EnOcean-Module sind für unterschiedliche Zielmärkte in unterschiedlichen Frequenzbereichen (Japan: 315 MHz; USA/Kanada: 902 MHz; Europa: 868 MHz) erhältlich. Als vorteilhaft hat sich von Anfang an die hohe Standardisierung herausgestellt, die mittlerweile auch als ISO/IEC 14543-3-10 festgeschrieben ist. Mehr als 1200 unterschiedliche Produkte – vorwiegend in der Gebäudeautomatisierung, aber auch bei industriellen Schaltgeräten – sind gemäß diesem Konzept verfügbar. Aufgrund der guten Standardisierung und der Produktvielfalt kann eine Kompatibilität von Schaltgeräten oder Sensoren unterschiedlicher Hersteller in einem weiten Bereich sichergestellt werden.
EnOcean beherrscht in der Basistechnologie eine unidirektionale Kommunikation. Das Funkmodul versendet in einem dynamischen Raster das Protokoll dreifach, in der Annahme, dass zumindest ein Paket ankommt (Bild 3). Eine bidirektionale Kommunikation ist nicht obligatorisch. Damit ist eine zuverlässige, bestätigte Kommunikation nicht möglich, reicht aber für sehr viele Anwendungsfälle.

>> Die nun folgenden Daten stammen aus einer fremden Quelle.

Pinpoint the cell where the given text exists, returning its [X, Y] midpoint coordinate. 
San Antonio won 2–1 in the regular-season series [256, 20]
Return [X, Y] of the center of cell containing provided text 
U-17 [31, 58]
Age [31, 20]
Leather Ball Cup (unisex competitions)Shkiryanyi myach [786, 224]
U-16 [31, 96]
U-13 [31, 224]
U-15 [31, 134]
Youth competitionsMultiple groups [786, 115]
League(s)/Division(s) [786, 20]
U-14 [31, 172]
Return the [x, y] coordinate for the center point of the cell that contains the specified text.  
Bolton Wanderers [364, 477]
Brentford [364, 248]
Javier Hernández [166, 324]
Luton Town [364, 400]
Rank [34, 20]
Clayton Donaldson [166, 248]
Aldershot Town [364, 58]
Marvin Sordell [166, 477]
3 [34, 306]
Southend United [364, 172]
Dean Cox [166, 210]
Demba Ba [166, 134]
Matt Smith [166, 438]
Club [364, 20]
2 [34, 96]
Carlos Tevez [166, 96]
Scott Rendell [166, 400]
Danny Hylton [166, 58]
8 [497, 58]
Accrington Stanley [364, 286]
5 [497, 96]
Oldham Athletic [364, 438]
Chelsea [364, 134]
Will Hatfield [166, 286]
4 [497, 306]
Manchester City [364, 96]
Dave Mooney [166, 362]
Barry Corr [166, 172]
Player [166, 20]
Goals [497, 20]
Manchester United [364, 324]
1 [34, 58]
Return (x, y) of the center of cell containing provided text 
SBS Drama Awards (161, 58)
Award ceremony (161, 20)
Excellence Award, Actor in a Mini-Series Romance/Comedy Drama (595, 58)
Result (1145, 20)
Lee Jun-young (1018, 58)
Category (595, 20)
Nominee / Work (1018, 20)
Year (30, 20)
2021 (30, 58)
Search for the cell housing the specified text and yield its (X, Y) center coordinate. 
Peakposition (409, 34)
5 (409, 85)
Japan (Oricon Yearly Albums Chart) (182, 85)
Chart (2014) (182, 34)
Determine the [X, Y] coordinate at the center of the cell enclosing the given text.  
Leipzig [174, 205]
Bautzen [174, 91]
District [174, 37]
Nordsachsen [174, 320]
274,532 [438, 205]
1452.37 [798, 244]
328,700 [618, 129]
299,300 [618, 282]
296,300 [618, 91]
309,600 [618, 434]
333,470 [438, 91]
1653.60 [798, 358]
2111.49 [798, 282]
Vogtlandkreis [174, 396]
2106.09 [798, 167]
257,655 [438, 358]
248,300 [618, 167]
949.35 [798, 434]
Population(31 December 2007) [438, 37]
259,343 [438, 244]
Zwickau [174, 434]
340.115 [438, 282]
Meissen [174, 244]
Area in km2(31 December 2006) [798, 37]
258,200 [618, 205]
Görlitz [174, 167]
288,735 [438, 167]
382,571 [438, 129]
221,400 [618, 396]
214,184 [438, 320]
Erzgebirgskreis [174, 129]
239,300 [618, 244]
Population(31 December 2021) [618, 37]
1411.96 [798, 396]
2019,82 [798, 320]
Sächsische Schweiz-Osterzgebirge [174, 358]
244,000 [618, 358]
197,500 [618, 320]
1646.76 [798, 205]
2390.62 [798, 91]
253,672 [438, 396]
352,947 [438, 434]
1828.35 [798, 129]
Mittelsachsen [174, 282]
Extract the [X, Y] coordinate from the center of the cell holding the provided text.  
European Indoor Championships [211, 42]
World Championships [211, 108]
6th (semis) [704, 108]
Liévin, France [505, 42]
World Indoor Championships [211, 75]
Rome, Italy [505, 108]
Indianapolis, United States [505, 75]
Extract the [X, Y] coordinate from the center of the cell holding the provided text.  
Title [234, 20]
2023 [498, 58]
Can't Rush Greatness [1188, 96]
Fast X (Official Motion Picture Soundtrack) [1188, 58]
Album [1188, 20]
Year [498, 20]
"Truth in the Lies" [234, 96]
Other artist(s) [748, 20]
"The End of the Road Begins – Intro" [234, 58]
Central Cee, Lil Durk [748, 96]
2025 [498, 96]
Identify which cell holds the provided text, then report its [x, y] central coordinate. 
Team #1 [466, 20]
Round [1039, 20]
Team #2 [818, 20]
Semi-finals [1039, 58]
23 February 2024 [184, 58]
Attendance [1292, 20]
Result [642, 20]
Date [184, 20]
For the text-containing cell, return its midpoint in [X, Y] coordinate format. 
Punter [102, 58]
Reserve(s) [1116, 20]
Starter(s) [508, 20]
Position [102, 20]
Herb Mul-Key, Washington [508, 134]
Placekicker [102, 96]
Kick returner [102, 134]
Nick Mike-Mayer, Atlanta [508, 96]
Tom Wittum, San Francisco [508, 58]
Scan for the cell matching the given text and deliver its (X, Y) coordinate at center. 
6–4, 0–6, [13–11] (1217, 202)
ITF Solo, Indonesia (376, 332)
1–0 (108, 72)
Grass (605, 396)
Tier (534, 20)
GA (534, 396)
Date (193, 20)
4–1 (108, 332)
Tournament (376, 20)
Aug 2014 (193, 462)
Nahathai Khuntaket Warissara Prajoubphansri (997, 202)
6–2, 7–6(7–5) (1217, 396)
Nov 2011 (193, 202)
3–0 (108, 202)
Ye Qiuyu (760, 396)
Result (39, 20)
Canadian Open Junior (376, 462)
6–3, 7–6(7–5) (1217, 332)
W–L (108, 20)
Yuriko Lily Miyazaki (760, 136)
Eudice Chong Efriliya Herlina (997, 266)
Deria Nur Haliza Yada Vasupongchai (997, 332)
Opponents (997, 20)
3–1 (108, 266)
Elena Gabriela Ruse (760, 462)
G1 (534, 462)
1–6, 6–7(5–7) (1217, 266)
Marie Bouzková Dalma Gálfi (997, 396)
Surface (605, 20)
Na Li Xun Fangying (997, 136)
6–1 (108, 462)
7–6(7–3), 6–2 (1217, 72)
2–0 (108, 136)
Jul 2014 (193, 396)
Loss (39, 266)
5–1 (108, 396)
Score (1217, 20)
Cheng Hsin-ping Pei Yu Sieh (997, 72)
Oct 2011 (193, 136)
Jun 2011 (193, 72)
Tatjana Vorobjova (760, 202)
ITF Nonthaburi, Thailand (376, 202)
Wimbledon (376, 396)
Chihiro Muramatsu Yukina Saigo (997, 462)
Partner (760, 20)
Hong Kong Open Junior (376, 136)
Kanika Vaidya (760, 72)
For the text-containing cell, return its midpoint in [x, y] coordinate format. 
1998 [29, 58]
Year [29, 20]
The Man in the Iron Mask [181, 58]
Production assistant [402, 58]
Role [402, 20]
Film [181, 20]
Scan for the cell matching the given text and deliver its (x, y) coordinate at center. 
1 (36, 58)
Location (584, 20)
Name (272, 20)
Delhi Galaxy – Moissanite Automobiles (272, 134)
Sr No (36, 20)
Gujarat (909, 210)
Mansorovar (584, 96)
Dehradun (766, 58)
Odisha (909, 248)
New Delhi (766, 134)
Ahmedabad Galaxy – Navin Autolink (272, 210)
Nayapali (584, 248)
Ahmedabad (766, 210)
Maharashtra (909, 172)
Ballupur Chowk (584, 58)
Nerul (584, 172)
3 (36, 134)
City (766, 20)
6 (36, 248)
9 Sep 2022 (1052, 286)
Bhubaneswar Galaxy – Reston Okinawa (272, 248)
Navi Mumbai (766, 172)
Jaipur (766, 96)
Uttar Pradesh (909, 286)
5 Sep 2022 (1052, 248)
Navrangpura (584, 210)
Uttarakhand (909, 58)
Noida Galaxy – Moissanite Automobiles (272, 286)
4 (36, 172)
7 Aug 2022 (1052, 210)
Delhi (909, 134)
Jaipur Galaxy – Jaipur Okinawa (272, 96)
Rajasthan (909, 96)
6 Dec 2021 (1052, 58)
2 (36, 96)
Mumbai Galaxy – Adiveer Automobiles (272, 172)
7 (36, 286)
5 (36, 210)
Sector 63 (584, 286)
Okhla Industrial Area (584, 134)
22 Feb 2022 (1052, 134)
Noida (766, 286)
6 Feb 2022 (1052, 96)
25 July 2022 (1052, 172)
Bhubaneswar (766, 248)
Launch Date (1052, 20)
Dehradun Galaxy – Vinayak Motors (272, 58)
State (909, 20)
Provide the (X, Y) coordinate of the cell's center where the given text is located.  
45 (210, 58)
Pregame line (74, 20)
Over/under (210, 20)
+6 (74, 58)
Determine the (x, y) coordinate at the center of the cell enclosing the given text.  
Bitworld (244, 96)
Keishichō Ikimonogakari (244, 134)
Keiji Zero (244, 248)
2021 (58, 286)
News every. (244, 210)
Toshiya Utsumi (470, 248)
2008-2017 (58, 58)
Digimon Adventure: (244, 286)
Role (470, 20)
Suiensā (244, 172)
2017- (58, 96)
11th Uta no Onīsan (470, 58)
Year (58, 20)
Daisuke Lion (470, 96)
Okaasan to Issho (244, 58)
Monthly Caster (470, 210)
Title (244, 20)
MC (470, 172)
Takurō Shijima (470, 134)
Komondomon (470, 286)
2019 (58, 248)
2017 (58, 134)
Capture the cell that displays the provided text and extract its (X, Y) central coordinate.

sWave 868/915 MHz – bidirektionale Kommunikation
Für eine Vielzahl von Anwendungen ist eine bestätigte Kommunikation oder eine Abfrage des Zustands eines Sensors notwendig. In diesem Fall ist eine bidirektionale Kommunikation zwingend erforderlich. Darüber hinaus zeigt sich, dass die EnOcean-Technologie durch das Dreifach-Senden mit Wartepausen zwar für ein günstiges Duty-Cycle-Verhältnis sorgt, aber tendenziell eine ungünstige Kommunikation bei vielen, häufiger sendenden Schaltgeräten aufweist.
Um hier eine deutliche Verbesserung zu erzielen, bei gleizeitiger Beibehaltung des sehr guten Low-Power-Verhaltens, wurde bei steute eine eigene Funktechnologie entwickelt: sWave 868 und sWave 915 in den Varianten e und b. sWave (Bild 4) arbeitet im Sub-GHz-Bereich, um das günstige Ausbreitungsverhalten zu nutzen. Um den Anforderungen des weltweiten Einsatzes gerecht zu werden, sind die unterschiedlichen SRD- bzw. ISM-Band-Frequenzen für die ITU-Gruppen 1 und 2 definiert worden. Mit den Varianten e und b wird die unterschiedliche Energienutzung beschrieben. Die „e“-Variante ermöglicht einen batteriefreien Betrieb über Energy Harvesting. Die eingesetzten Energiegeneratoren erzeugen so viel Energie, dass nach einem Schaltvorgang die bidirektionale Kommunikation und ggf. auch eine Sendewiederholung erfolgen kann. Selbstverständlich kann der Status ohne Betätigung des Schaltgeräts nicht ausgelesen werden.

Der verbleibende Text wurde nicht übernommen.